It says "Do Not" rather than "Must Not", because it's a statement about
driving behaviour and not the law.

Some driving behaviour is so bad that it's also against the law,
much of what the Highway Code recommends needs to take the local
circumstances into account and is therefore not subject to a
blanket legal prohibition.

So, for example, it's not that bad to block a bus stop to drop someone
off, if there's only one bus an hour, and the last one that day ran
several hours previously.

Ah, we see.

Nothing to do with "what's actually acceptable behaviour" and "what
not", then.


If it's not acceptable behaviour then there will be a "Must Not",


Wrong.


Wrong interpretation.

There are loads of things which are unacceptable behaviour, which are
not necessarily illegal.


Agreed, I specifically mentioned that there are "Do Not's" which are
also unacceptable behaviour, according to the circumstances (like
dropping off children at the school gate, even in the absence of
Zigzags).

The difference with "Must not's" is they are *always* unacceptable.
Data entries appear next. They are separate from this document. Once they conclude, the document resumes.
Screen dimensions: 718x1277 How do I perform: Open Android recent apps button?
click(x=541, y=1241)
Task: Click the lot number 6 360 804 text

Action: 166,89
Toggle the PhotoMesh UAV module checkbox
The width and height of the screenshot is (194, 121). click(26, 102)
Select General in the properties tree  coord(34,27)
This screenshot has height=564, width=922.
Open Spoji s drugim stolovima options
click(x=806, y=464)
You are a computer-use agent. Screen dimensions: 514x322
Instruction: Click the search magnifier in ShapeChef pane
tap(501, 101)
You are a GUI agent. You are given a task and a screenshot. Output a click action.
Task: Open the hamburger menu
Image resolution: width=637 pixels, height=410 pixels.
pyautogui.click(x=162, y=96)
because there's a vast array of laws about unacceptable behaviour.

For the behaviour marked as "Do Not", then it will sometimes be acceptable
and sometimes not, depending on the circumstances.
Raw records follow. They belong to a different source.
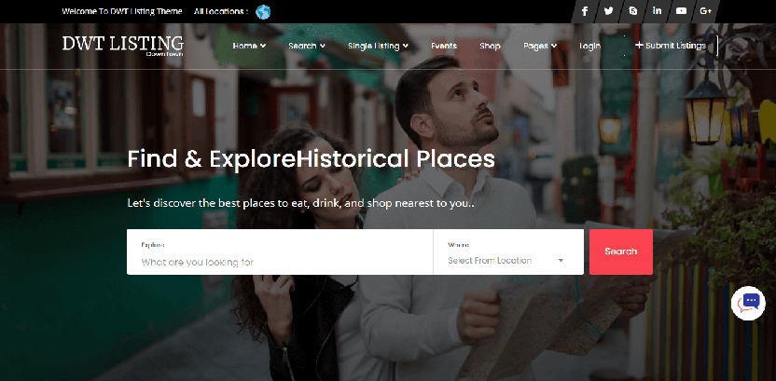The image size is (776, 381).
Task: Go to the Shop menu item
Action: point(490,46)
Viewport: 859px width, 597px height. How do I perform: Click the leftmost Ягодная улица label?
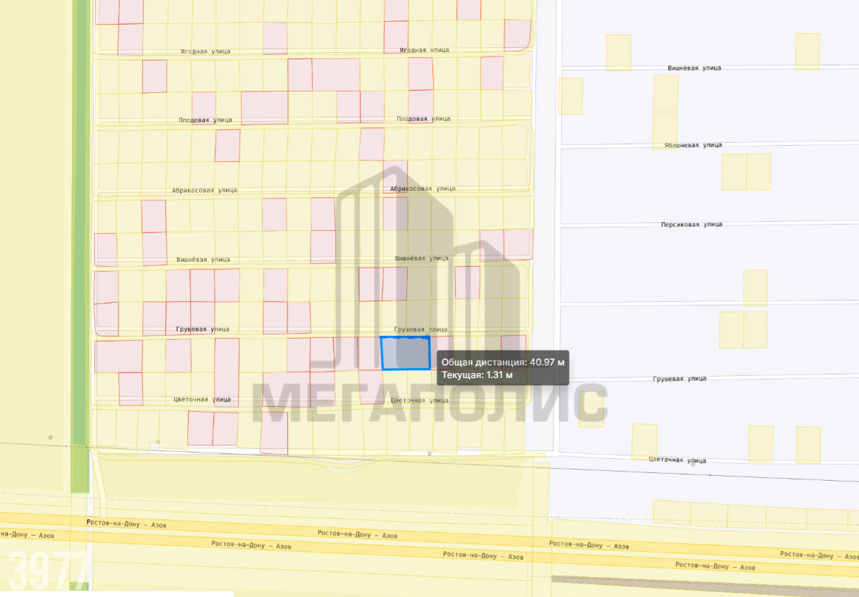206,51
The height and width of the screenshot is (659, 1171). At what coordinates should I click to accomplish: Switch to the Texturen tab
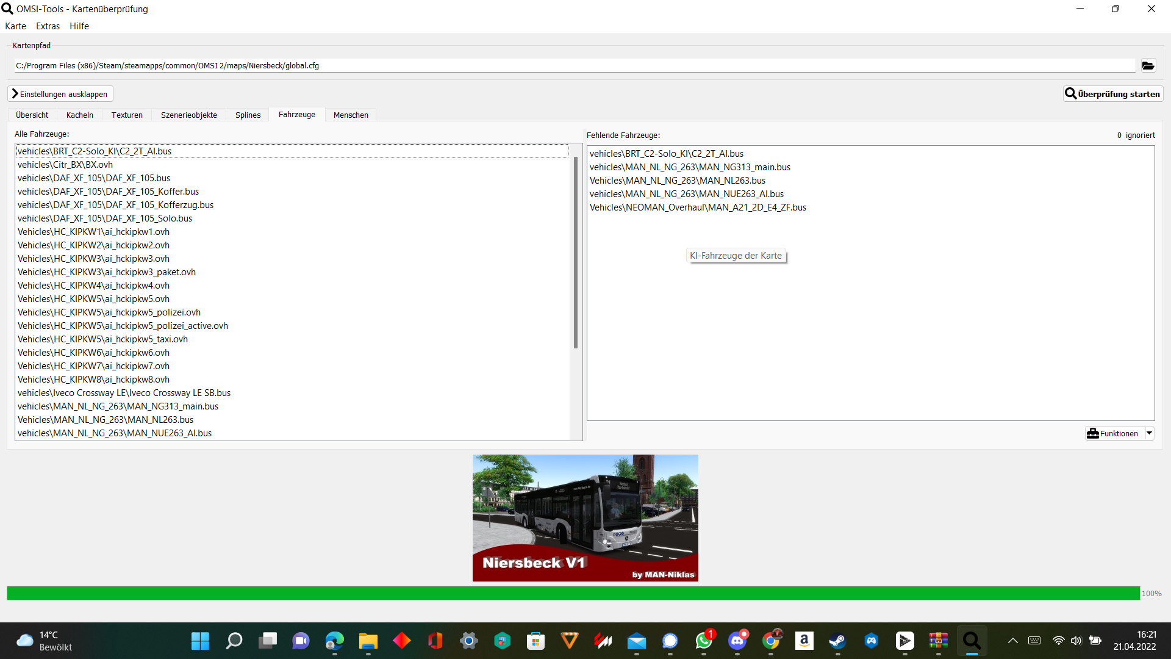point(127,115)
"Do Not" means, ummm, "Don't"


In the Highway Code, it's ummm, Code for "Don't do it when it's
unacceptable". If it was "Don't do it ever", then society would have
made it illegal (and hence bumped it into a "Must Not").

With a bit of luck, one day when you are deciding that a particular part of
the HC does not apply to you, you will have a major crunch. The very fact
that you were disregarding the HC will count heavily against you in any
legal proceedings, and also as far as your insurance company is concerned.
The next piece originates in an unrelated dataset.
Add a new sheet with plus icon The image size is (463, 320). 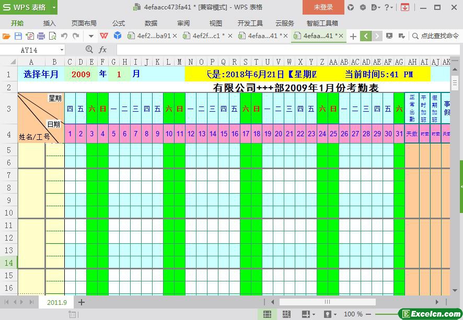(82, 302)

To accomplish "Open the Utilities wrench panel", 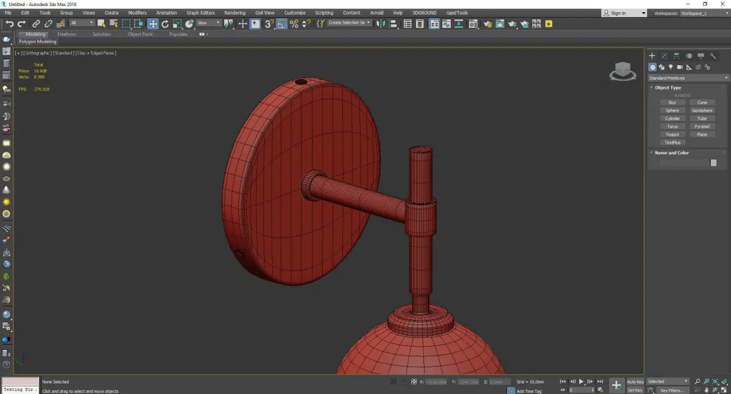I will tap(713, 56).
ALL road users should try and obey the HC ALL the time. Not just when it
suits them.


I agree, but not all of the HC rules have to be blindly obeyed
regardless of the circumstances. Dropping someone off at a bus stop late
in the evening isn't a crime, not is it even inconsiderate (to other
road users).

So now we have TWO examples of your being an arrogant selfish twit.


With a bit of luck, one day you'll learn how to have a debate about
issues, rather than an insult competition.